Daybeds. Wednesday , December 20th , 2017 - 10:29:36 AM
From the 900`s to the 1700`s long wooden chest and rope beds were popular. The construction of the rope bed was simple but they were dressed up by using cushions and draperies that were very expensive. In the 1600`s the folding daybed frame was designed and adorned with cushions and curtains to dress them up. The French resting bed designed with six to eight legs was popular in the late 16th century along with the "drop arm" sofa. In the 17th century the "William and Mary" long chair was getting lots of attention.
From the 1700`s through the 1800`s, homes with more modern bedroom furniture may have incorporated a Daybed with Trundle into the space. They were still present in the main portion of the home and used for the same resting purpose. They did have numerous names, though, including the "sofa da reposo" and "chair `a duchesse." One of the differences during this time is that many made them look more elegant than the humble beginnings from which they came.
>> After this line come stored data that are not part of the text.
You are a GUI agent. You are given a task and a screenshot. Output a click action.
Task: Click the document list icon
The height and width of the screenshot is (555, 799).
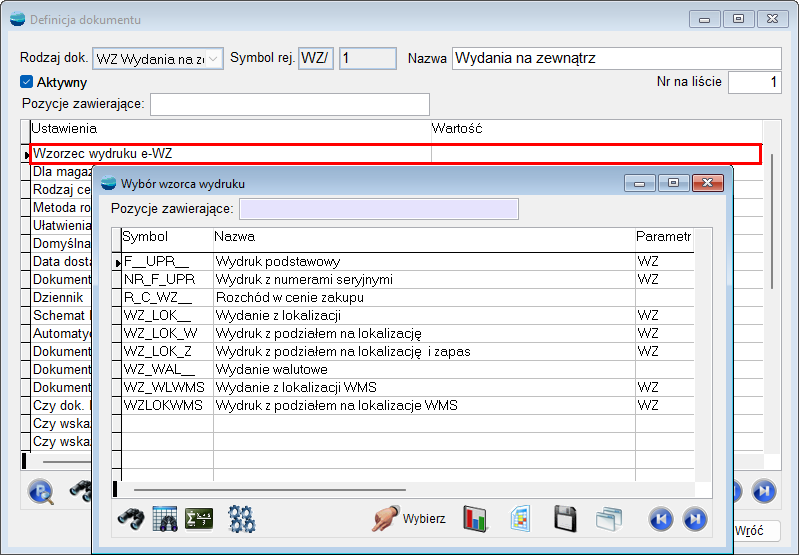(x=520, y=518)
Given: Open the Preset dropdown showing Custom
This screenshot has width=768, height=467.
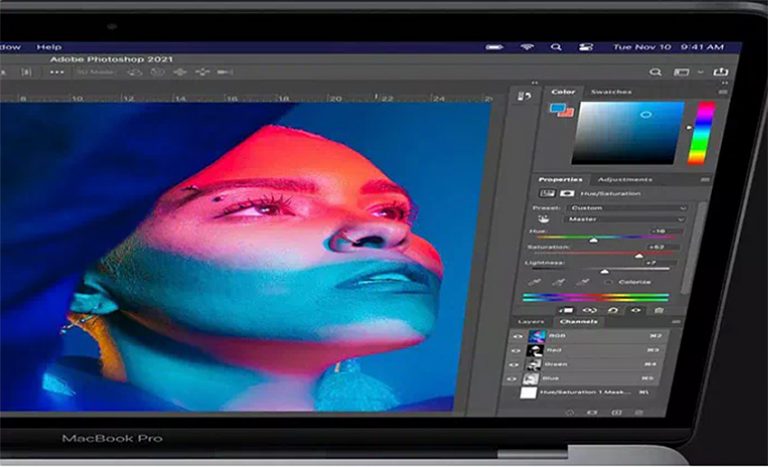Looking at the screenshot, I should pyautogui.click(x=625, y=207).
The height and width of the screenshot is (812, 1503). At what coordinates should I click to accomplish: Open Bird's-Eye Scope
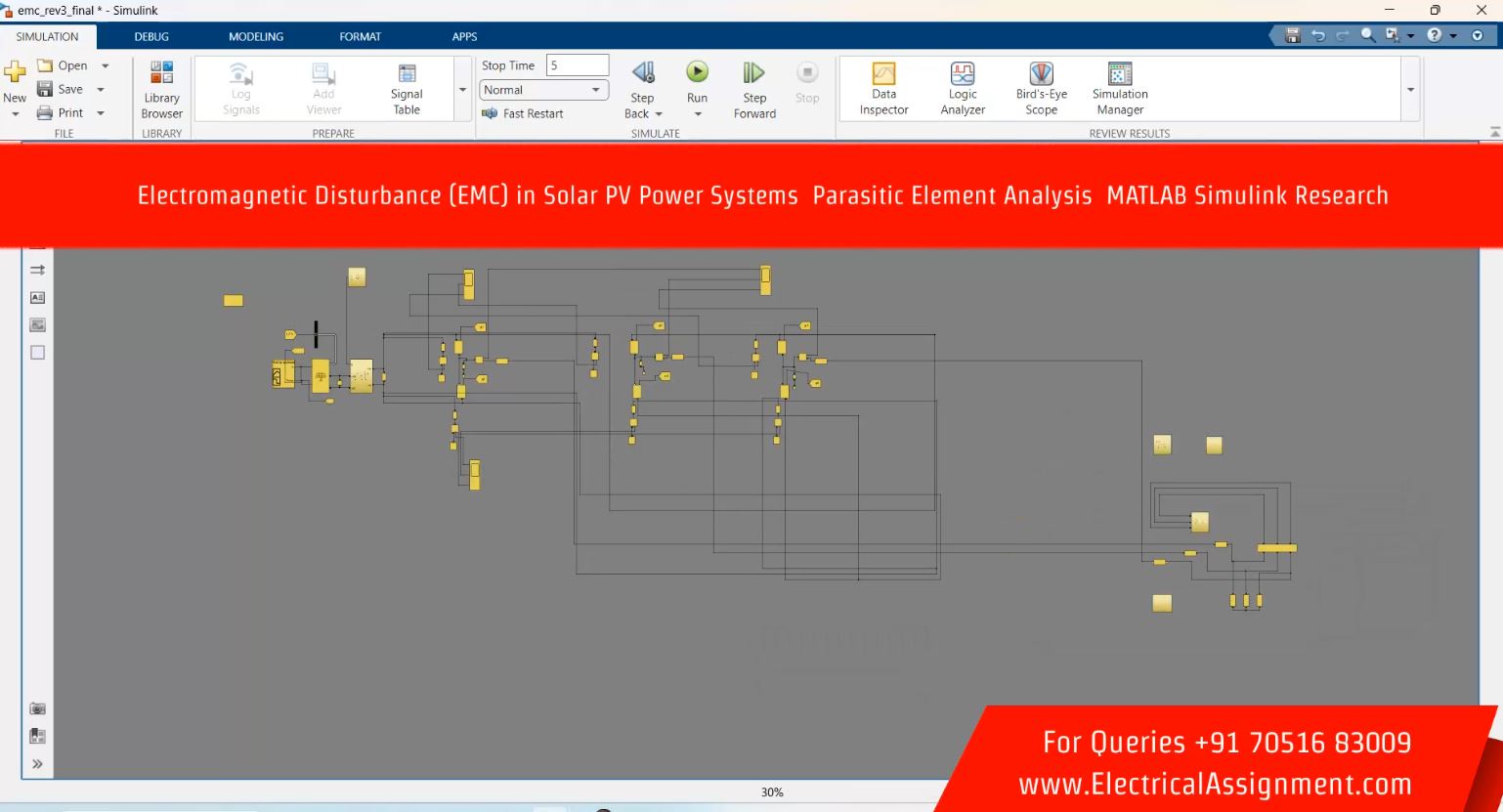pos(1041,88)
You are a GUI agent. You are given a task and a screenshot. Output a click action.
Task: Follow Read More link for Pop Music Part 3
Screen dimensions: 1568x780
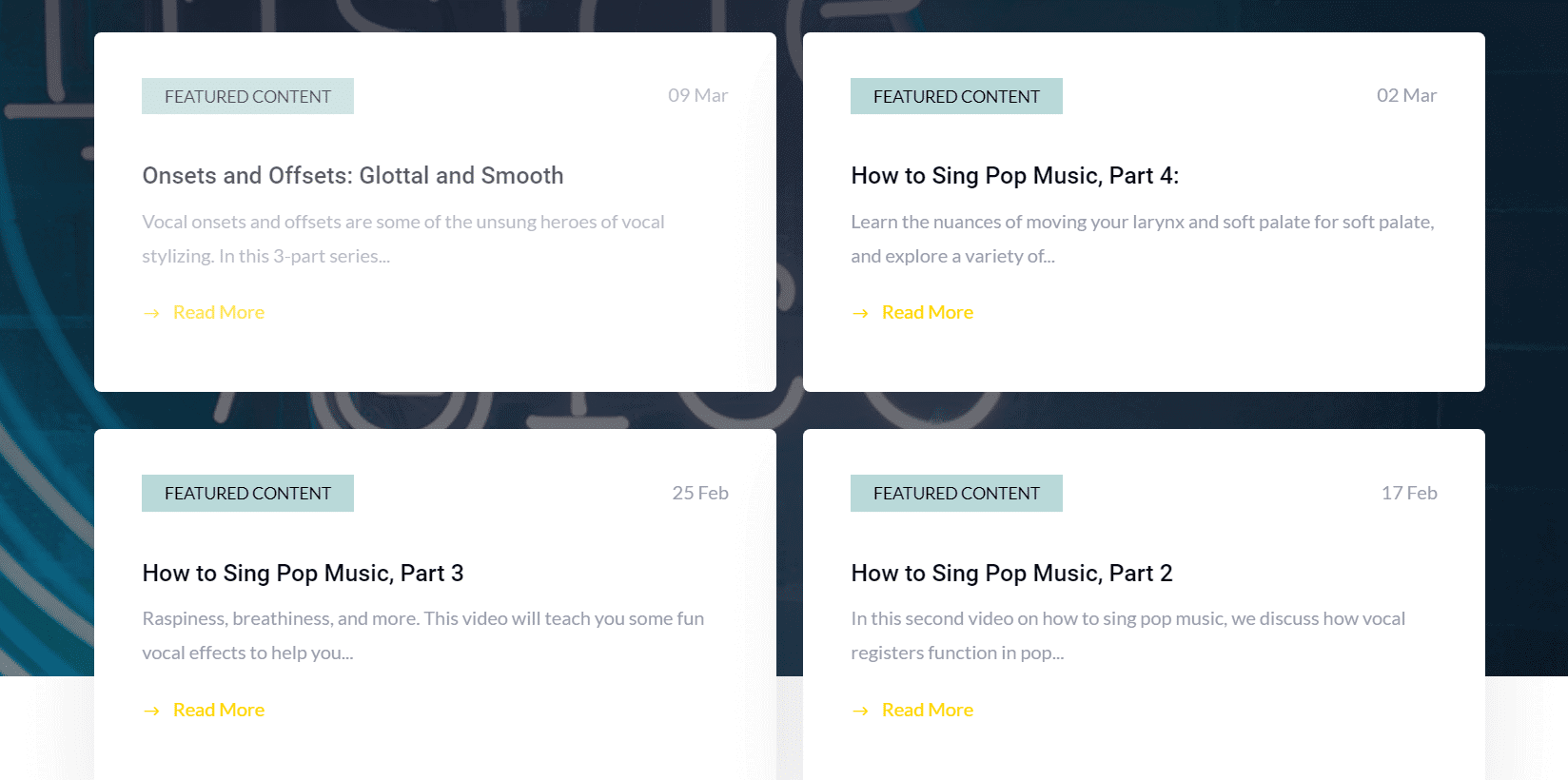[218, 710]
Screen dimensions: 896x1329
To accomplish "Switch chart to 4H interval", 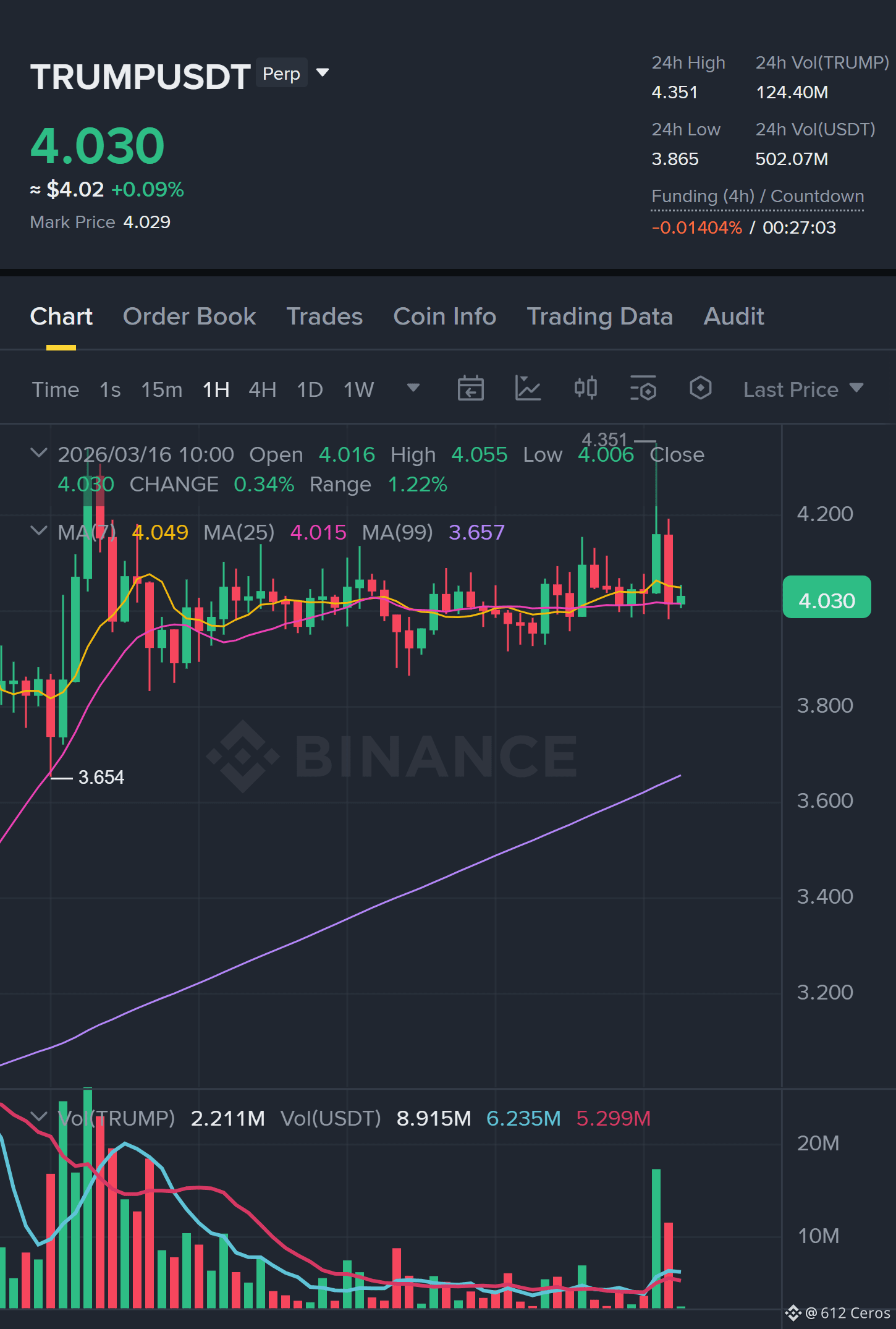I will pyautogui.click(x=262, y=389).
During this time, the "modern" daybed would beginning to take on a place for people to sit and relax for a short period of time, which meant more elaborate designs were included including things like the wrought iron daybeds.
Daybeds are generally used for sleeping during the daytime (as the name suggests). However, daybeds also differ from standard beds in that daybeds are commonly used as a sofa, making them ideal for use in living rooms, family rooms, dens, and bedrooms. However, because of this rather thin definition, many may still confuse a daybed with a Futon. Daybeds generally do not transform from couch to bed like a futon, and are more decorative than a futon as well, utilizing accessories such as covers, skirts, throw pillows, and comforters.